→ Task
Once the line holding "Task: Click the back navigation arrow button" is found in the entries below, restate it and each line after it word for word, with no pictures.
Top of Source material
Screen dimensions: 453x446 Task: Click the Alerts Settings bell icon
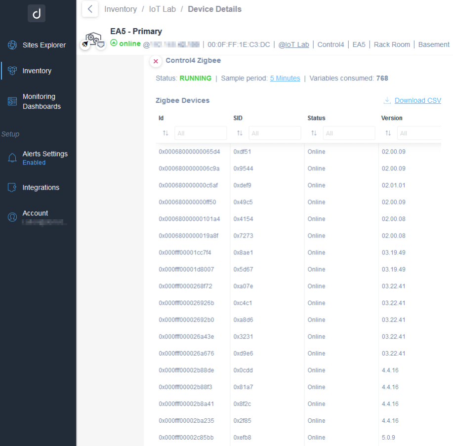pos(12,158)
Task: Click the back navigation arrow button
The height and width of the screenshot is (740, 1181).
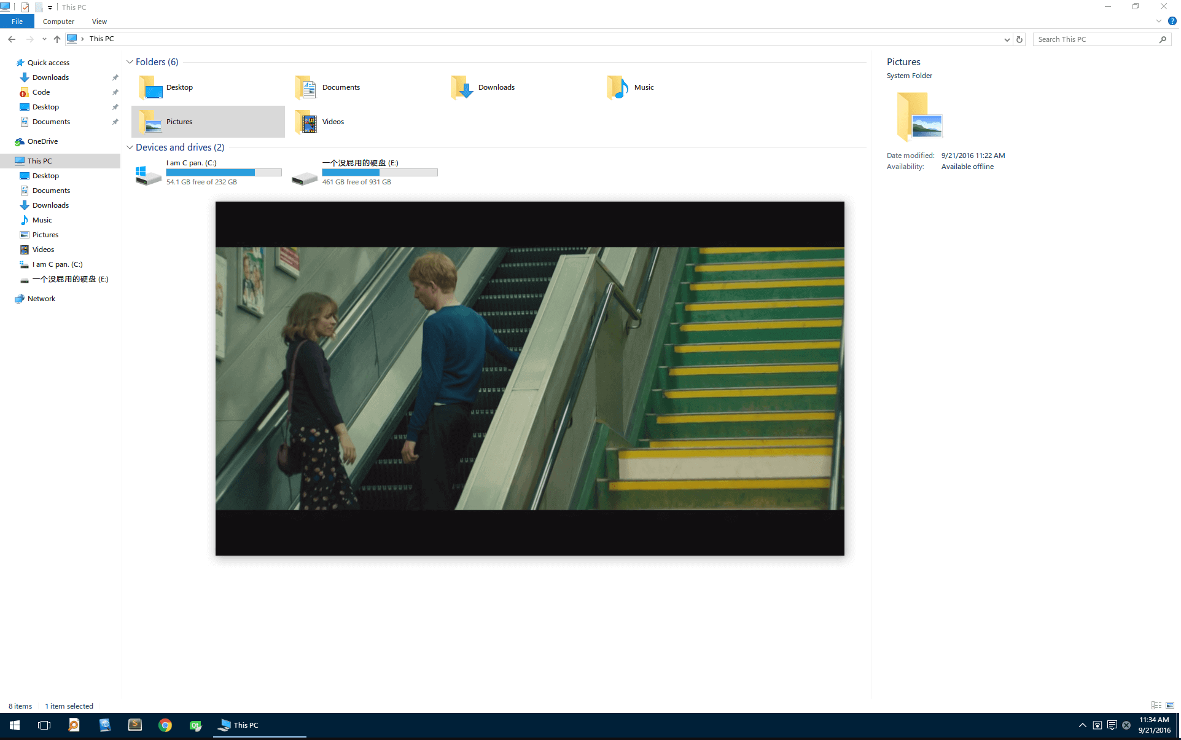Action: click(x=12, y=38)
Bottom of Source material
→ The answer
Task: Click the back navigation arrow button
The height and width of the screenshot is (740, 1181).
Action: click(x=12, y=38)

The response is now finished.